2009 年 18 巻 p. 96-106
The purpose of this research is to investigate how teachers' professional expertise develops through in-house lesson study and to evaluate its effectiveness as an education system for those as the “learning profession”. Although many researchers and practitioners emphasize the importance of collegiality for teacher learning, little research has investigated how teachers learn with colleagues through in-house lesson study. In light of this, this research, designed as approximately a two-year long study, focused on one teacher with 23 years of teaching experience and investigated the process of how he developed his professional expertise through in-house lesson study at a local public school in western Japan.

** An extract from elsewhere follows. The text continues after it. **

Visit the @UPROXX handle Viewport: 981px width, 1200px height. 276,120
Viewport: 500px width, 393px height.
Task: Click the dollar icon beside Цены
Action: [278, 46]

To analyze the process of teacher learning, a tentative model called the “Collaborative Interconnected Model” was developed based on the Clarke and Hollingsworth Model. By using this new model, the following results were obtained. Through in-house lesson study, those colleagues who observed the target teacher's lesson provided him with much information which he might have overlooked in classroom activities. Moreover, colleagues helped him significantly in his rational analysis of his own teaching practice. The target teacher also deemed it important for him to observe his colleagues' lessons; as an observer, he came to understand some crucial points for reflection on others' teaching practice as well as his own. As a consequence, the target teacher gradually adopted a style of reflection which was similar to that of his colleagues who focused on what actually happened in a classroom and deliberately considered the meaning embedded in the classroom events. This was a sign of his professional growth as the “learning profession”.
Based on these results, it can be concluded that in-house lesson study has great possibilities as a learning system for developing teacher expertise. This research also suggests the effectiveness of the “Collaborative Interconnected Model” as a tool to analyze the learning process of teachers with colleagues through in-house lesson study.